Robust QRS detection based on simulated degenerate optical parametric oscillator-assisted neural network
Zhiqiang Liao,
Zhuozheng Shi,
Md Shamim Sarker,
Hitoshi Tabata
Affiliations
Zhiqiang Liao
Department of Electrical Engineering and Information Systems, Graduate School of Engineering, The University of Tokyo, Tokyo, 113-8656, Japan; Department of Bioengineering, Graduate School of Engineering, The University of Tokyo, Tokyo, 113-8656, Japan
Zhuozheng Shi
Department of Bioengineering, Graduate School of Engineering, The University of Tokyo, Tokyo, 113-8656, Japan; Bioinformatics Interdepartmental Program, University of California Los Angeles, Los Angeles, CA, USA; Corresponding author. Department of Bioengineering, Graduate School of Engineering, The University of Tokyo, Tokyo, 113-8656, Japan.
Md Shamim Sarker
Department of Electrical Engineering and Information Systems, Graduate School of Engineering, The University of Tokyo, Tokyo, 113-8656, Japan; Department of Bioengineering, Graduate School of Engineering, The University of Tokyo, Tokyo, 113-8656, Japan
Hitoshi Tabata
Department of Electrical Engineering and Information Systems, Graduate School of Engineering, The University of Tokyo, Tokyo, 113-8656, Japan; Department of Bioengineering, Graduate School of Engineering, The University of Tokyo, Tokyo, 113-8656, Japan; Corresponding author. Department of Electrical Engineering and Information Systems, Graduate School of Engineering, The University of Tokyo, Tokyo, 113-8656, Japan.

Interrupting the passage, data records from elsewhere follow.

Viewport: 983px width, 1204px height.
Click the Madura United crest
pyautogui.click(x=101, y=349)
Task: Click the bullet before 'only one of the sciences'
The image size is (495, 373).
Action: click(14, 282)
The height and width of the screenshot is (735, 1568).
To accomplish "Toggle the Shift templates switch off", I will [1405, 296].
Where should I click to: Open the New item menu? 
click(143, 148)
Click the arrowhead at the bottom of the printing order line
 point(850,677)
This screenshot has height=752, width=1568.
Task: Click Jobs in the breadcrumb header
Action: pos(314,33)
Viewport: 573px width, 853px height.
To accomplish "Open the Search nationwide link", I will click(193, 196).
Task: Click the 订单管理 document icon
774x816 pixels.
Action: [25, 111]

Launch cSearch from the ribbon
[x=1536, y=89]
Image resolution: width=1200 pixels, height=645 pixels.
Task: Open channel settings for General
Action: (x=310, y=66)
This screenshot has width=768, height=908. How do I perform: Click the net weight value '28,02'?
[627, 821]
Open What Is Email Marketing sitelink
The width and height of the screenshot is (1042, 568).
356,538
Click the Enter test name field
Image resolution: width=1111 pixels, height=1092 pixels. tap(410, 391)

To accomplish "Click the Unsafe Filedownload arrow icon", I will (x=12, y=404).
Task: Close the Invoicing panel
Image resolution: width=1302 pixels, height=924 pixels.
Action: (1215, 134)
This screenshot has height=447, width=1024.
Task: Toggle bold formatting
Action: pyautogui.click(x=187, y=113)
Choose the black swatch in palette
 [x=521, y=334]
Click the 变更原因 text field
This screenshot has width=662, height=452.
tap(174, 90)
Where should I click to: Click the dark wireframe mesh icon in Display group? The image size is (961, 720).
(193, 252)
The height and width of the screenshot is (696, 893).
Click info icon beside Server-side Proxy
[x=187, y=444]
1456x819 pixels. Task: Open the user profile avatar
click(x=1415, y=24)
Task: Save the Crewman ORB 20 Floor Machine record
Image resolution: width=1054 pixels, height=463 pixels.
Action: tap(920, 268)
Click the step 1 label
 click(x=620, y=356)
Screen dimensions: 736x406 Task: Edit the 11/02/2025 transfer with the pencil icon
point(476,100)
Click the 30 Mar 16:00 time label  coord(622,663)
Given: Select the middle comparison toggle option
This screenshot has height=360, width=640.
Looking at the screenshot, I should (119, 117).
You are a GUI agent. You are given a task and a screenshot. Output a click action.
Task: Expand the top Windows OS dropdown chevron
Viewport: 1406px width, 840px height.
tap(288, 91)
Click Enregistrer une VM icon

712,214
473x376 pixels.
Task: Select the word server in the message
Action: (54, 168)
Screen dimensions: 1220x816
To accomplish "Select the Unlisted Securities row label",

Accurately detecting the depolarization QRS complex in the ventricles is a fundamental requirement for cardiovascular disease detection using electrocardiography (ECG). In contrast to traditional signal enhancement algorithms, emerging neural network approaches have shown promise for QRS detection because of their generalizability on complex data. However, the inevitable noise present during ECG recording leads to a decrease in the performance of neural networks. To enhance the robustness and performance of neural network-based QRS detectors, we propose a simulated degeneration unit (SDU)-assisted convolutional neural network (CNN). An SDU simulates the physical degeneration process of interfering optical pulses, which can effectively suppress in-band noise. Through comprehensive performance evaluations on three open-source databases, the SDU-enhanced CNN-based approach demonstrated better performance in detecting QRS complexes than other recently reported QRS detectors. Furthermore, real-world noise injection tests indicate that the optimal noise robustness boundary for the CNN equipped with SDU is 167–300% higher than that for the CNN without SDU.